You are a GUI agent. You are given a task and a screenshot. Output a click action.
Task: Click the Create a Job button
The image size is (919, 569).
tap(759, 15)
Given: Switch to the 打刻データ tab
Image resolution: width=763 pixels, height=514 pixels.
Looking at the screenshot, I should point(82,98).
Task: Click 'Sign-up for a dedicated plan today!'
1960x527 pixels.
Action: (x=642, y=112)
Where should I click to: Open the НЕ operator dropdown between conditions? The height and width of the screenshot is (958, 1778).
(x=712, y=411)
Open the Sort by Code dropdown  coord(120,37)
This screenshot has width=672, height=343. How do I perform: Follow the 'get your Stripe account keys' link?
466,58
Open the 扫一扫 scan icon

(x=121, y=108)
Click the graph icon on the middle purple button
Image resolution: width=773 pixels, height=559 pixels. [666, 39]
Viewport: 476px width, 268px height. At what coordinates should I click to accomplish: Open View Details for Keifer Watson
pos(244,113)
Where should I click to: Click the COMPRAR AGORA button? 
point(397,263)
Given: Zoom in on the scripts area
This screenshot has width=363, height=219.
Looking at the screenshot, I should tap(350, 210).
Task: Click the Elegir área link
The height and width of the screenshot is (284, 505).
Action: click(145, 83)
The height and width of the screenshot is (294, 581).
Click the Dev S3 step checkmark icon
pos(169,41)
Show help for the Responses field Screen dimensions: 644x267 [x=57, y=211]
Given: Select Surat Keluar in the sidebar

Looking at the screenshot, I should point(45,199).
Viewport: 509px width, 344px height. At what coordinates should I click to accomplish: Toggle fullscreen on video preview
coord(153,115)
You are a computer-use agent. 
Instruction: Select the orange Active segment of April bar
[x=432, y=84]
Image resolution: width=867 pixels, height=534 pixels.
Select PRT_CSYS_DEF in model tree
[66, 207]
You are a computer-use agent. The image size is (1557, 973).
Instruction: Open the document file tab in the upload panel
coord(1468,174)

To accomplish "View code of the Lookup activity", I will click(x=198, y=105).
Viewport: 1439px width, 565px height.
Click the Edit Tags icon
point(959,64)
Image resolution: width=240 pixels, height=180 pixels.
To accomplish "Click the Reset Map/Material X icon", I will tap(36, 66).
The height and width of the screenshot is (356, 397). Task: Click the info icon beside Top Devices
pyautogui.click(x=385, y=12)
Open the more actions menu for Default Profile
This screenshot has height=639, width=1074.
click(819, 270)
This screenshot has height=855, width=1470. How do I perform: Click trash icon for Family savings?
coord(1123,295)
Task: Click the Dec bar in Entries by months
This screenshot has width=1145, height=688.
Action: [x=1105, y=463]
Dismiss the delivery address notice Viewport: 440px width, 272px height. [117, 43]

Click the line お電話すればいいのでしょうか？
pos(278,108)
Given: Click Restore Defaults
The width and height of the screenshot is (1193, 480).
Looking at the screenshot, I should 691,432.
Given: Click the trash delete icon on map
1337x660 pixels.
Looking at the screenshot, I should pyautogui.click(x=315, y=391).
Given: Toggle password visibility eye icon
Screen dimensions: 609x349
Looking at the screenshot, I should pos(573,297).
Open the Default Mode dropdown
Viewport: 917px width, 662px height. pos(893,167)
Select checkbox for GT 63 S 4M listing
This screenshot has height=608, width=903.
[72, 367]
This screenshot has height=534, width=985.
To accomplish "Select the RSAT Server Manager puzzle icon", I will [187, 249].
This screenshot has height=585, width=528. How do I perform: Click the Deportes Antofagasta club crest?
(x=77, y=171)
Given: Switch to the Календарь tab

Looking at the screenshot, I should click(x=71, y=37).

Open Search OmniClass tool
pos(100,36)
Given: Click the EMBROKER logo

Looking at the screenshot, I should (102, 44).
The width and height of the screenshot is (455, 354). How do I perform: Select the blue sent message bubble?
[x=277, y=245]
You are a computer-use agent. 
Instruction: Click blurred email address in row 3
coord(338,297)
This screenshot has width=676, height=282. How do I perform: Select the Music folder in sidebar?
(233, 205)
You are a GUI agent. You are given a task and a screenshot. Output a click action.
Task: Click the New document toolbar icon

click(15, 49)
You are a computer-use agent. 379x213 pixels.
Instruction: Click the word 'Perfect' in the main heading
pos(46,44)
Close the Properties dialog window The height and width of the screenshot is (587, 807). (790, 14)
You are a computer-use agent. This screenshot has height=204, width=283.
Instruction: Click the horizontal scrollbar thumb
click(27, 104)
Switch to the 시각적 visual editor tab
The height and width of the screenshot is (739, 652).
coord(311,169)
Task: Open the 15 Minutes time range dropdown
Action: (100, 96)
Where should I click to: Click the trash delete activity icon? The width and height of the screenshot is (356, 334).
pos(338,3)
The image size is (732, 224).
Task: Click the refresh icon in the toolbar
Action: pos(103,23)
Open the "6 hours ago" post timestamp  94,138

══════════════════════════════

(PROBLEM)
Repeat every entry above exactly, leaving nothing out.

(RESULT)
You are a GUI agent. You are given a task and a screenshot. Output a click action.
Task: Click the Create a Job button
The image size is (919, 569).
tap(759, 15)
Given: Switch to the 打刻データ tab
Image resolution: width=763 pixels, height=514 pixels.
Looking at the screenshot, I should point(82,98).
Task: Click 'Sign-up for a dedicated plan today!'
1960x527 pixels.
Action: (x=642, y=112)
Where should I click to: Open the НЕ operator dropdown between conditions? The height and width of the screenshot is (958, 1778).
(x=712, y=411)
Open the Sort by Code dropdown  coord(120,37)
This screenshot has width=672, height=343. How do I perform: Follow the 'get your Stripe account keys' link?
466,58
Open the 扫一扫 scan icon

(x=121, y=108)
Click the graph icon on the middle purple button
Image resolution: width=773 pixels, height=559 pixels. [666, 39]
Viewport: 476px width, 268px height. At what coordinates should I click to accomplish: Open View Details for Keifer Watson
pos(244,113)
Where should I click to: Click the COMPRAR AGORA button? 
point(397,263)
Given: Zoom in on the scripts area
This screenshot has width=363, height=219.
Looking at the screenshot, I should tap(350, 210).
Task: Click the Elegir área link
The height and width of the screenshot is (284, 505).
Action: click(145, 83)
The height and width of the screenshot is (294, 581).
Click the Dev S3 step checkmark icon
pos(169,41)
Show help for the Responses field Screen dimensions: 644x267 [x=57, y=211]
Given: Select Surat Keluar in the sidebar

Looking at the screenshot, I should point(45,199).
Viewport: 509px width, 344px height. At what coordinates should I click to accomplish: Toggle fullscreen on video preview
coord(153,115)
You are a computer-use agent. 
Instruction: Select the orange Active segment of April bar
[x=432, y=84]
Image resolution: width=867 pixels, height=534 pixels.
Select PRT_CSYS_DEF in model tree
[66, 207]
You are a computer-use agent. The image size is (1557, 973).
Instruction: Open the document file tab in the upload panel
coord(1468,174)

To accomplish "View code of the Lookup activity", I will click(x=198, y=105).
Viewport: 1439px width, 565px height.
Click the Edit Tags icon
point(959,64)
Image resolution: width=240 pixels, height=180 pixels.
To accomplish "Click the Reset Map/Material X icon", I will tap(36, 66).
The height and width of the screenshot is (356, 397). Task: Click the info icon beside Top Devices
pyautogui.click(x=385, y=12)
Open the more actions menu for Default Profile
This screenshot has height=639, width=1074.
click(819, 270)
This screenshot has height=855, width=1470. How do I perform: Click trash icon for Family savings?
coord(1123,295)
Task: Click the Dec bar in Entries by months
This screenshot has width=1145, height=688.
Action: [x=1105, y=463]
Dismiss the delivery address notice Viewport: 440px width, 272px height. [117, 43]

Click the line お電話すればいいのでしょうか？
pos(278,108)
Given: Click Restore Defaults
The width and height of the screenshot is (1193, 480).
Looking at the screenshot, I should 691,432.
Given: Click the trash delete icon on map
1337x660 pixels.
Looking at the screenshot, I should pyautogui.click(x=315, y=391).
Given: Toggle password visibility eye icon
Screen dimensions: 609x349
Looking at the screenshot, I should pos(573,297).
Open the Default Mode dropdown
Viewport: 917px width, 662px height. pos(893,167)
Select checkbox for GT 63 S 4M listing
This screenshot has height=608, width=903.
[72, 367]
This screenshot has height=534, width=985.
To accomplish "Select the RSAT Server Manager puzzle icon", I will [187, 249].
This screenshot has height=585, width=528. How do I perform: Click the Deportes Antofagasta club crest?
(x=77, y=171)
Given: Switch to the Календарь tab

Looking at the screenshot, I should click(x=71, y=37).

Open Search OmniClass tool
pos(100,36)
Given: Click the EMBROKER logo

Looking at the screenshot, I should (102, 44).
The width and height of the screenshot is (455, 354). How do I perform: Select the blue sent message bubble?
[x=277, y=245]
You are a computer-use agent. 
Instruction: Click blurred email address in row 3
coord(338,297)
This screenshot has width=676, height=282. How do I perform: Select the Music folder in sidebar?
(233, 205)
You are a GUI agent. You are given a task and a screenshot. Output a click action.
Task: Click the New document toolbar icon

click(15, 49)
You are a computer-use agent. 379x213 pixels.
Instruction: Click the word 'Perfect' in the main heading
pos(46,44)
Close the Properties dialog window The height and width of the screenshot is (587, 807). (790, 14)
You are a computer-use agent. This screenshot has height=204, width=283.
Instruction: Click the horizontal scrollbar thumb
click(27, 104)
Switch to the 시각적 visual editor tab
The height and width of the screenshot is (739, 652).
coord(311,169)
Task: Open the 15 Minutes time range dropdown
Action: (100, 96)
Where should I click to: Click the trash delete activity icon? The width and height of the screenshot is (356, 334).
pos(338,3)
The image size is (732, 224).
Task: Click the refresh icon in the toolbar
Action: pos(103,23)
Open the "6 hours ago" post timestamp  94,138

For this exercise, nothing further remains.